I was chastised by some Yankee fans for suggesting in spring training that Alex Rodriguez should bat sixth. You can look it up, as legendary Yankees manager Casey Stengel used to say.
I also suggested that the Yankees should try to peddle A-Rod to Miami for Hanley Ramirez, picking up at least half of what he is owed for the next five years. Ramirez did not want to play third base for Marlins but probably would have had no objections if he were wearing pinstripes.
A-Rod grew up in Miami and would have been a fan favorite and elder statesman there.
I also wrote on more than one occasion that Curtis Granderson had become home run happy, sacrificing his batting average and other aspects of his game to reach the 40-homer mark again.
I had the audacity to write that the Yankees might have been better off in the long run if they had kept Austin Jackson and Jesus Montero, injecting some young blood into the lineup.
Montero had a so-so season in Seattle, but he also had no protection in the lineup. Jackson, meanwhile, had a breakout season.
When the Yankees acquired Ichiro Suzuki, I thought he should have immediately batted leadoff or second, behind Derek Jeter, to give the offense more diversity. It took manager Joe Girardi a couple of months to figure that out.
I don't claim to be a genius, because anyone observing the Yankees would have come to the same conclusions.
The question now is whether the Yankees' flaws will be exposed even more by the Detroit Tigers, who figure to produce more runs than the light-hitting Baltimore Orioles, or whether the Yankees will overcome the controversy surrounding A-Rod's benching and do some Bronx bombing of their own the ALCS.
The Yankees beat the Orioles because they received terrific pitching, better in fact, than anyone had a right to expect. But there was no Prince Fielder or Miguel Cabrera in the Orioles lineup and no Justin Verlander to counter CC Sabathia.
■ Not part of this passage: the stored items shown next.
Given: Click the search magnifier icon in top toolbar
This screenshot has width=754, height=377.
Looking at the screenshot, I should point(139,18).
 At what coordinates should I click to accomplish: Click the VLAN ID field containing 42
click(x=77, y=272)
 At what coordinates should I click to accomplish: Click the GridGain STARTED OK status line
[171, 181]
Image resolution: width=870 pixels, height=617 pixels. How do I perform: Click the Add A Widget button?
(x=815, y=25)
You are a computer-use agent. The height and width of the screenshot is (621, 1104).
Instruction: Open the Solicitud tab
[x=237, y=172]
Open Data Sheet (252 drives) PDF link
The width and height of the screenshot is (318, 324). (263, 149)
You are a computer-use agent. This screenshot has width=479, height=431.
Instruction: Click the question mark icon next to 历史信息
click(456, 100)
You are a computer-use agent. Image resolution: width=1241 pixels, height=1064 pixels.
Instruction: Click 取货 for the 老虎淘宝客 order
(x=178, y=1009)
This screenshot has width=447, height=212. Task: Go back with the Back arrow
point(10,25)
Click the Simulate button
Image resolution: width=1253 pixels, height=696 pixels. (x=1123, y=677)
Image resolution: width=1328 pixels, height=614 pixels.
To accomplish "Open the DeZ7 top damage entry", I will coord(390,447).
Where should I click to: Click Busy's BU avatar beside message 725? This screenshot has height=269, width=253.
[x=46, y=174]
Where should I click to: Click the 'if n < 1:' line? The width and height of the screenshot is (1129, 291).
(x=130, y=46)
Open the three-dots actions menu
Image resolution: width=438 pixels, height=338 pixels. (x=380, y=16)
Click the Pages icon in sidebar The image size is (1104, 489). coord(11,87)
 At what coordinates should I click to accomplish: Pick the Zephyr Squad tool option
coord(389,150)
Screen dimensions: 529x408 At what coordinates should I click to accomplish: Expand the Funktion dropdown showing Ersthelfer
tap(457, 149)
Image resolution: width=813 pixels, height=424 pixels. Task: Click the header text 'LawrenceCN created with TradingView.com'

The Yankees will have to start hitting to win this series and will probably have to rely on the long ball, as they did all season. Offenses aren't transformed overnight, and the Yankees of 2012 will be defined by the home run.
I would also put A-Rod back in the lineup and have him bat sixth. Depending on how he responds to the benching in Game 5 against the Orioles, I would live or die with him with one exception: If he hasn't started hitting when Verlander pitches, then he should sit.
The Yankees judge every season by whether they get to and win the World Series. This is an important year for them. I'm going to repeat myself now, but they are old and facing diminished returns from A-Rod and Mark Teixeira, who are both under long-term contracts for Monopoly money.
Nick Swisher and Russell Martin will likely be gone after this season. For all his heroics, Raul Ibanez is a part-time player. Andy Pettitte cannot be counted on, because of his age and the fact he is prone to injury. And there is no one in the minors ready to step up in 2013 and help this team.
But first things first.
There are no superteams in either league, so the Yankees are capable of surviving the close call against the Orioles and making it to the World Series again.
This figures to be a hitter's series, however, and New York will have to be the Bronx Bombers to beat the Tigers.